All of this is happening because Trump has no respect for law or due process and no sense of empathy. He was reportedly upset this spring by a rise in border crossings by asylum-seekers, who by law had to be allowed to stay pending resolution of their claims. He and Sessions seized upon the pretext — for which they have not provided evidence — that children were being “trafficked” into the country for some reason.

“If you’re smuggling a child, then we’re going to prosecute you, and that child will be separated from you, probably, as required by law,” Sessions said in May. “If you don’t want your child separated, then don’t bring them across the border illegally.”

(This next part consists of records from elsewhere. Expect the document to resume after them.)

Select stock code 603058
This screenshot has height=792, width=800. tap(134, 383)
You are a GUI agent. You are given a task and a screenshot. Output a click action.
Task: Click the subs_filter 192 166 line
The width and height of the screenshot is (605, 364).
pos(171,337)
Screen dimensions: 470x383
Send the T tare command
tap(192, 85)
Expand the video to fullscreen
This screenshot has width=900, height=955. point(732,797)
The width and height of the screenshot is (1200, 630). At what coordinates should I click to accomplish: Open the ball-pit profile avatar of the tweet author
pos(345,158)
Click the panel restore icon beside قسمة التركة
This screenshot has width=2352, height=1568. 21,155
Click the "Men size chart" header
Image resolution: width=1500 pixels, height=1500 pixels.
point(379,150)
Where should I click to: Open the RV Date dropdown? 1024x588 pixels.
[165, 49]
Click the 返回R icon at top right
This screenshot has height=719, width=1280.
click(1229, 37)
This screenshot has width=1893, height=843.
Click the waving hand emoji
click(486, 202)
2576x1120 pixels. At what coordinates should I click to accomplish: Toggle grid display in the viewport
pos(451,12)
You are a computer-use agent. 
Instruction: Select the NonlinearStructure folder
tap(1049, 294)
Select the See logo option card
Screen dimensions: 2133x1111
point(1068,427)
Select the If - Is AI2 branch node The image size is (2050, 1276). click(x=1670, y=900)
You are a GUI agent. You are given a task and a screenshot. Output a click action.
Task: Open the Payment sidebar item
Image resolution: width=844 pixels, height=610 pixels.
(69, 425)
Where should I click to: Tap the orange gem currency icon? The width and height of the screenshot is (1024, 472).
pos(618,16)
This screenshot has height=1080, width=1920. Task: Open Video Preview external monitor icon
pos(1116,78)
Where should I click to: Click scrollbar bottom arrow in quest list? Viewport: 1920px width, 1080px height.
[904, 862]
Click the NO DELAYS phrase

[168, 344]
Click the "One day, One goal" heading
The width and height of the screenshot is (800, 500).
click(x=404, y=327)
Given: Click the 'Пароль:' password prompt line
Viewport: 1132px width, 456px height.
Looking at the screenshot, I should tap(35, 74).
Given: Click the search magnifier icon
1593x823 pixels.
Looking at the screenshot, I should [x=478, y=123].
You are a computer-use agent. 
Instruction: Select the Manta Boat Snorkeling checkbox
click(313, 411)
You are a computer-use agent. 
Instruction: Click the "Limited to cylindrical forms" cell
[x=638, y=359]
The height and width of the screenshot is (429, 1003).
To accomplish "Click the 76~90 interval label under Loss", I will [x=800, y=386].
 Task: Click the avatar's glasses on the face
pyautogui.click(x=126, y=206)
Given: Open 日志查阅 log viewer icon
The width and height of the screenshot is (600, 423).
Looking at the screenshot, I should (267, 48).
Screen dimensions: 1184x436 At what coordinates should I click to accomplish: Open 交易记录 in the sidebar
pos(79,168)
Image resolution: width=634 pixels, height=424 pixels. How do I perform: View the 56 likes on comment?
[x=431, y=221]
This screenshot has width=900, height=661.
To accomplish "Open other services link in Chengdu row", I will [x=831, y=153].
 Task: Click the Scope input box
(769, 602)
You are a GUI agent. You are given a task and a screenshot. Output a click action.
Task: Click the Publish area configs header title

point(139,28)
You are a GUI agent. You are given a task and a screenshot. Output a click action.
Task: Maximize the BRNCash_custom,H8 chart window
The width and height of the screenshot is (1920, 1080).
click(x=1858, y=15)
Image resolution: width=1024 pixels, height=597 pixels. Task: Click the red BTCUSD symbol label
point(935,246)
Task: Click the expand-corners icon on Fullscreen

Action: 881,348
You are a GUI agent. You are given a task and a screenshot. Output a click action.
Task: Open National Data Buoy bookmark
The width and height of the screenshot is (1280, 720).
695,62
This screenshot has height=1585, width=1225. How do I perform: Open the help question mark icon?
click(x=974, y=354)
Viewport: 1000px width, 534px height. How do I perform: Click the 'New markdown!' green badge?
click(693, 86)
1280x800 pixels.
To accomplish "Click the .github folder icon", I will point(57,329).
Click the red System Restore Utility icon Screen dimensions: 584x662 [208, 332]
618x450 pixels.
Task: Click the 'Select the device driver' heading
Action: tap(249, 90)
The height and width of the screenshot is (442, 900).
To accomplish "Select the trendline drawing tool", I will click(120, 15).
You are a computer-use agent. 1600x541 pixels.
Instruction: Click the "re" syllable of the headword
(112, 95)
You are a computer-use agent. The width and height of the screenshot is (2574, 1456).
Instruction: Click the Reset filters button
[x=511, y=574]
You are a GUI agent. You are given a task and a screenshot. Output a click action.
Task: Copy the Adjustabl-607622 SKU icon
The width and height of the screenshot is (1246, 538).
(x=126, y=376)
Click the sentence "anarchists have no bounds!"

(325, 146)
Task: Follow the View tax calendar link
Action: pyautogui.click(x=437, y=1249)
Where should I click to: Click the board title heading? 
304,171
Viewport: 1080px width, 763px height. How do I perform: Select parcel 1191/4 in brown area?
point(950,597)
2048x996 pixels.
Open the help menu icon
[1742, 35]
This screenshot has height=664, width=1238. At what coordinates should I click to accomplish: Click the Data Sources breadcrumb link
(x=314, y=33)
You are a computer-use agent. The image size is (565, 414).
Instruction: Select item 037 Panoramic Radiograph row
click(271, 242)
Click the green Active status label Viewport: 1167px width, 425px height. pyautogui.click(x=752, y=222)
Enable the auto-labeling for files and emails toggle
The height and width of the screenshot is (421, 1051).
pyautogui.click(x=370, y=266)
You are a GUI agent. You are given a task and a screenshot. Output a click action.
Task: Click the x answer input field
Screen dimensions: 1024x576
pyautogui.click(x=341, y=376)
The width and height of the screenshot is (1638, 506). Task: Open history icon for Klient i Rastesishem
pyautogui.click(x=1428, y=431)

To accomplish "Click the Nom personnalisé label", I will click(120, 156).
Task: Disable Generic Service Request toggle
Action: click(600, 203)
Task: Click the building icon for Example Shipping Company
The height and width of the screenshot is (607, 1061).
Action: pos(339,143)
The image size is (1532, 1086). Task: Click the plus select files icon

Think, for a moment, of the millions of Irish, Italian, Eastern European and other immigrants who “smuggled” children into the United States — families such as Trump’s own. The only difference is that those earlier immigrants, though sometimes rejected at first, came to be seen as white.

Brown immigrants need not apply. Not if they want to see their kids again.

*********************************

Read Robinson’s complete op-ed at the above link.

“Right on” Eugene! We need “regime change,” sooner rather than later. And, we still don’t have an answer to Eugene’s earlier question: When, if ever, will Sessions and other Trump Administration officials be held accountable for their intentionally lawless and unconstitutional behavior?